→ **Source records**:
========
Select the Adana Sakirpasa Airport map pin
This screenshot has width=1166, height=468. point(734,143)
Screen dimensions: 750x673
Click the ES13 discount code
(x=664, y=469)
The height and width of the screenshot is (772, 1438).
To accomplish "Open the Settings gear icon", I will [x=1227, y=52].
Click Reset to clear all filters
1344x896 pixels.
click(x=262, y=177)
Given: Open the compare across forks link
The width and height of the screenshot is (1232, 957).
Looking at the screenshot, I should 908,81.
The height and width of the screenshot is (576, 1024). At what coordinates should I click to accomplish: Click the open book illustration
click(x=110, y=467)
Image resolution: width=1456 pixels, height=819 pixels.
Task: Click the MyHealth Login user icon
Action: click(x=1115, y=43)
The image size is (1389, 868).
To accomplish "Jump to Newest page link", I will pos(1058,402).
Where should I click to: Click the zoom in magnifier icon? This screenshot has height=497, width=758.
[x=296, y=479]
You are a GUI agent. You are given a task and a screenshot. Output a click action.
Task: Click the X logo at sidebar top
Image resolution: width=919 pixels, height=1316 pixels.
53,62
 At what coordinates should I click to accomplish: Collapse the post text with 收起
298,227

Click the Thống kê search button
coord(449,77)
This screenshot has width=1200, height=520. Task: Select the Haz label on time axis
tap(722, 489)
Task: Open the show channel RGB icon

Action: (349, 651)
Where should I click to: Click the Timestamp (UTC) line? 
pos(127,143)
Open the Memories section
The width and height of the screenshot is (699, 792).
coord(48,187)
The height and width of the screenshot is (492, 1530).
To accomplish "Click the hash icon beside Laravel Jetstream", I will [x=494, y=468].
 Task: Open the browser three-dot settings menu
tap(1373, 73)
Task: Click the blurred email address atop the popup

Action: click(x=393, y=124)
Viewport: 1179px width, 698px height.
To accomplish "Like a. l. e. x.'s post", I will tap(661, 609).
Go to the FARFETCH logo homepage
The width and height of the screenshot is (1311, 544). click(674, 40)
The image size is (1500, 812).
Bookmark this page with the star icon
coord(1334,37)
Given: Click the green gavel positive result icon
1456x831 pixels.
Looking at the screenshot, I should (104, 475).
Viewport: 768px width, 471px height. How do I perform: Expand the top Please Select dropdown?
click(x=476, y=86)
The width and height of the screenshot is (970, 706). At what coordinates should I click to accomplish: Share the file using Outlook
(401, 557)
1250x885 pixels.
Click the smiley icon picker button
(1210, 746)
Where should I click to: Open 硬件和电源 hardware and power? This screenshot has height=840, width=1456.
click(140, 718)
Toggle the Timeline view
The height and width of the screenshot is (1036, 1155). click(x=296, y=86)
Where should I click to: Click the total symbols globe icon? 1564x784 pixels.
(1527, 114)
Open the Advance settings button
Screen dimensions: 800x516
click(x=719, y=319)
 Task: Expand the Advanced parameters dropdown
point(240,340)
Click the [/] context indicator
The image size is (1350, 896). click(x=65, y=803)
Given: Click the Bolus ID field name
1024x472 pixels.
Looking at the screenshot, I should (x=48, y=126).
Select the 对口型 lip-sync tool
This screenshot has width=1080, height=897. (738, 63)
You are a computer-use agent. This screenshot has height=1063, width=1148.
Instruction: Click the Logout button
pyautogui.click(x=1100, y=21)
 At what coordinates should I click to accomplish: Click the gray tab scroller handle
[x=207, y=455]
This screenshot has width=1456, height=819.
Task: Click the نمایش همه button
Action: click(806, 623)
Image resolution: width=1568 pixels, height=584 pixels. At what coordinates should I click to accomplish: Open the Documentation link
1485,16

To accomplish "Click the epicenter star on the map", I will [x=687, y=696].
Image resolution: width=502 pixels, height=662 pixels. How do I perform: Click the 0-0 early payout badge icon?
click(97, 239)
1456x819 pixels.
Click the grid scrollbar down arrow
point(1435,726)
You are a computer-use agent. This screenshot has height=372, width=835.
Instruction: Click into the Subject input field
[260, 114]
========
Edit the rows above by changing "Subject input field" to "Subject text box" wherever it occurs, and leave everything else in every row unchanged.

Select the Adana Sakirpasa Airport map pin
This screenshot has width=1166, height=468. point(734,143)
Screen dimensions: 750x673
Click the ES13 discount code
(x=664, y=469)
The height and width of the screenshot is (772, 1438).
To accomplish "Open the Settings gear icon", I will [x=1227, y=52].
Click Reset to clear all filters
1344x896 pixels.
click(x=262, y=177)
Given: Open the compare across forks link
The width and height of the screenshot is (1232, 957).
Looking at the screenshot, I should 908,81.
The height and width of the screenshot is (576, 1024). At what coordinates should I click to accomplish: Click the open book illustration
click(x=110, y=467)
Image resolution: width=1456 pixels, height=819 pixels.
Task: Click the MyHealth Login user icon
Action: click(x=1115, y=43)
The image size is (1389, 868).
To accomplish "Jump to Newest page link", I will pos(1058,402).
Where should I click to: Click the zoom in magnifier icon? This screenshot has height=497, width=758.
[x=296, y=479]
You are a GUI agent. You are given a task and a screenshot. Output a click action.
Task: Click the X logo at sidebar top
Image resolution: width=919 pixels, height=1316 pixels.
53,62
 At what coordinates should I click to accomplish: Collapse the post text with 收起
298,227

Click the Thống kê search button
coord(449,77)
This screenshot has width=1200, height=520. Task: Select the Haz label on time axis
tap(722, 489)
Task: Open the show channel RGB icon

Action: (349, 651)
Where should I click to: Click the Timestamp (UTC) line? 
pos(127,143)
Open the Memories section
The width and height of the screenshot is (699, 792).
coord(48,187)
The height and width of the screenshot is (492, 1530).
To accomplish "Click the hash icon beside Laravel Jetstream", I will [x=494, y=468].
 Task: Open the browser three-dot settings menu
tap(1373, 73)
Task: Click the blurred email address atop the popup

Action: click(x=393, y=124)
Viewport: 1179px width, 698px height.
To accomplish "Like a. l. e. x.'s post", I will tap(661, 609).
Go to the FARFETCH logo homepage
The width and height of the screenshot is (1311, 544). click(674, 40)
The image size is (1500, 812).
Bookmark this page with the star icon
coord(1334,37)
Given: Click the green gavel positive result icon
1456x831 pixels.
Looking at the screenshot, I should (104, 475).
Viewport: 768px width, 471px height. How do I perform: Expand the top Please Select dropdown?
click(x=476, y=86)
The width and height of the screenshot is (970, 706). At what coordinates should I click to accomplish: Share the file using Outlook
(401, 557)
1250x885 pixels.
Click the smiley icon picker button
(1210, 746)
Where should I click to: Open 硬件和电源 hardware and power? This screenshot has height=840, width=1456.
click(140, 718)
Toggle the Timeline view
The height and width of the screenshot is (1036, 1155). click(x=296, y=86)
Where should I click to: Click the total symbols globe icon? 1564x784 pixels.
(1527, 114)
Open the Advance settings button
Screen dimensions: 800x516
click(x=719, y=319)
 Task: Expand the Advanced parameters dropdown
point(240,340)
Click the [/] context indicator
The image size is (1350, 896). click(x=65, y=803)
Given: Click the Bolus ID field name
1024x472 pixels.
Looking at the screenshot, I should (x=48, y=126).
Select the 对口型 lip-sync tool
This screenshot has width=1080, height=897. (738, 63)
You are a computer-use agent. This screenshot has height=1063, width=1148.
Instruction: Click the Logout button
pyautogui.click(x=1100, y=21)
 At what coordinates should I click to accomplish: Click the gray tab scroller handle
[x=207, y=455]
This screenshot has width=1456, height=819.
Task: Click the نمایش همه button
Action: click(806, 623)
Image resolution: width=1568 pixels, height=584 pixels. At what coordinates should I click to accomplish: Open the Documentation link
1485,16

To accomplish "Click the epicenter star on the map", I will [x=687, y=696].
Image resolution: width=502 pixels, height=662 pixels. How do I perform: Click the 0-0 early payout badge icon?
click(97, 239)
1456x819 pixels.
Click the grid scrollbar down arrow
point(1435,726)
You are a computer-use agent. This screenshot has height=372, width=835.
Instruction: Click into the Subject text box
[260, 114]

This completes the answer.